**EXERCISE INPUT**
★ ★ ★ ★ ★
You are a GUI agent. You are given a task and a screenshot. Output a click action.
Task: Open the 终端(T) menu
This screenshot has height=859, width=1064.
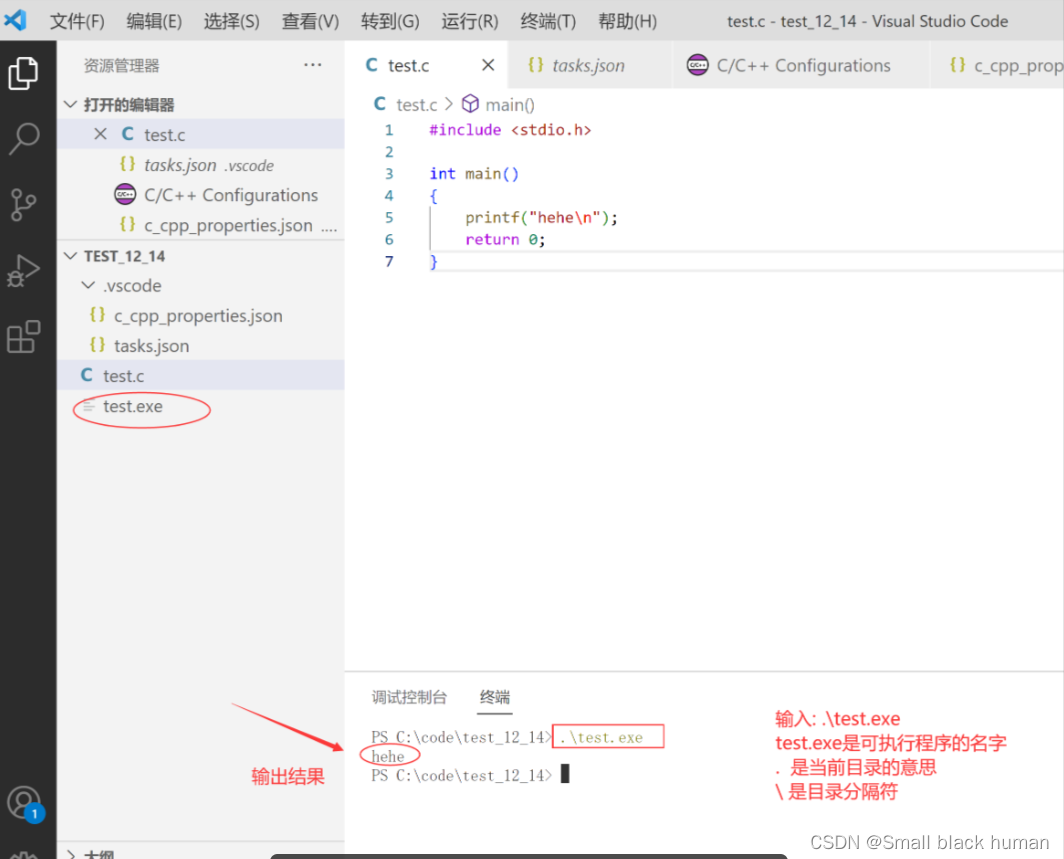pos(548,21)
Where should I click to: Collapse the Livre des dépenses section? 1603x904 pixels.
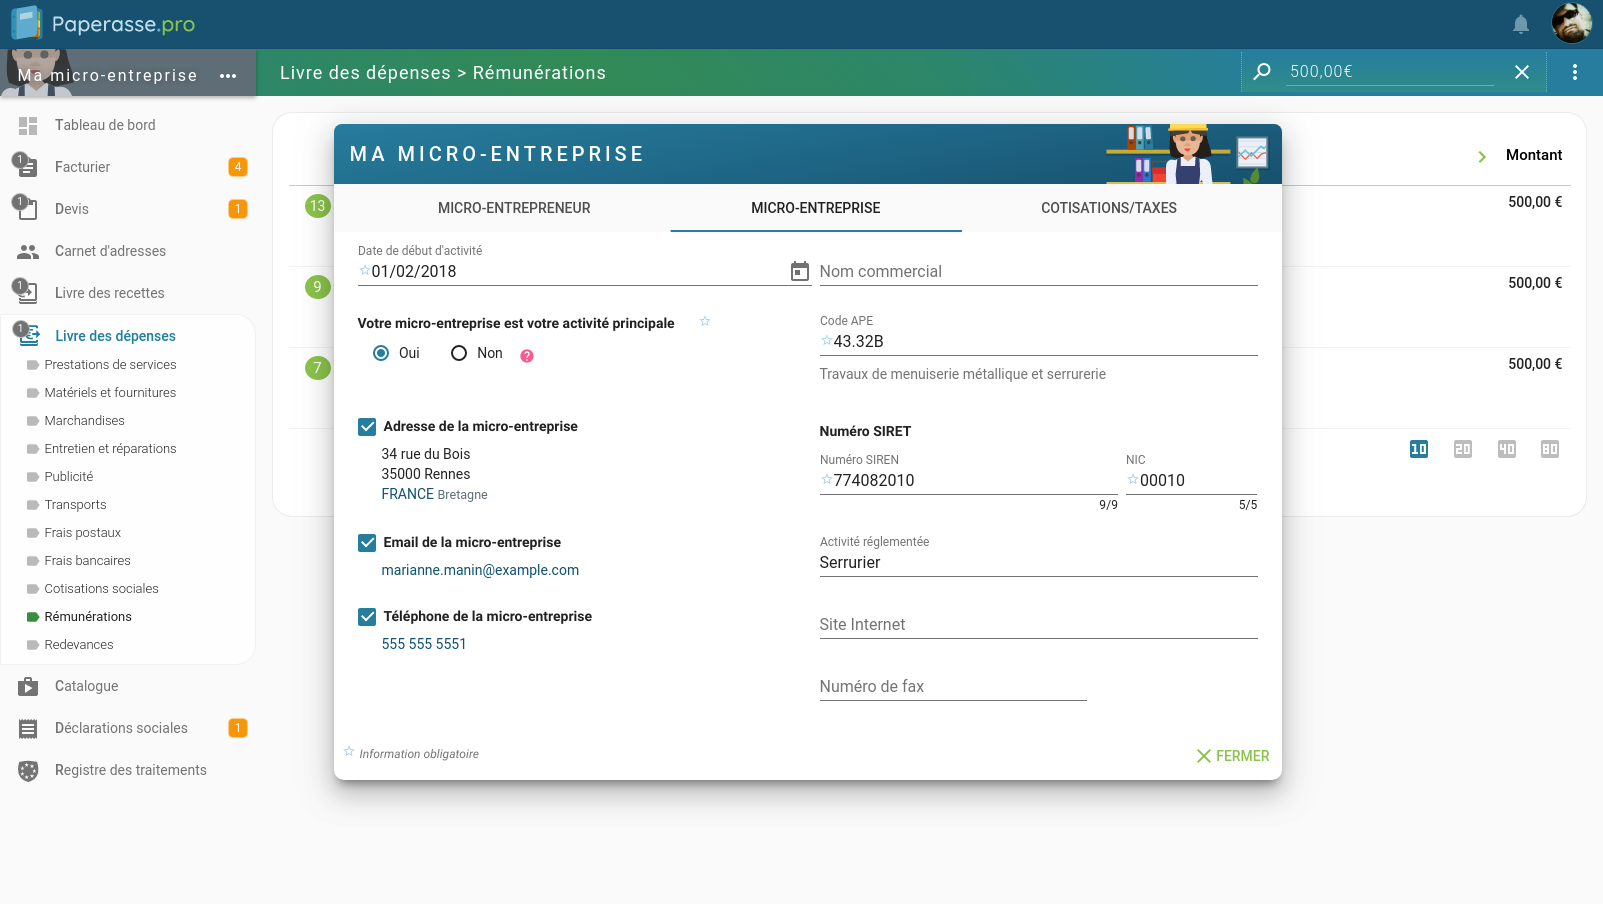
★ ★ ★ ★ ★
**AIM OF THE EXERCISE**
Make an exact copy of the data above, pictures excluded.

**YOUR SOLUTION**
You are a GUI agent. You are given a task and a screenshot. Output a click action.
Task: Open the 终端(T) menu
This screenshot has height=859, width=1064.
pos(548,21)
Where should I click to: Collapse the Livre des dépenses section? 1603x904 pixels.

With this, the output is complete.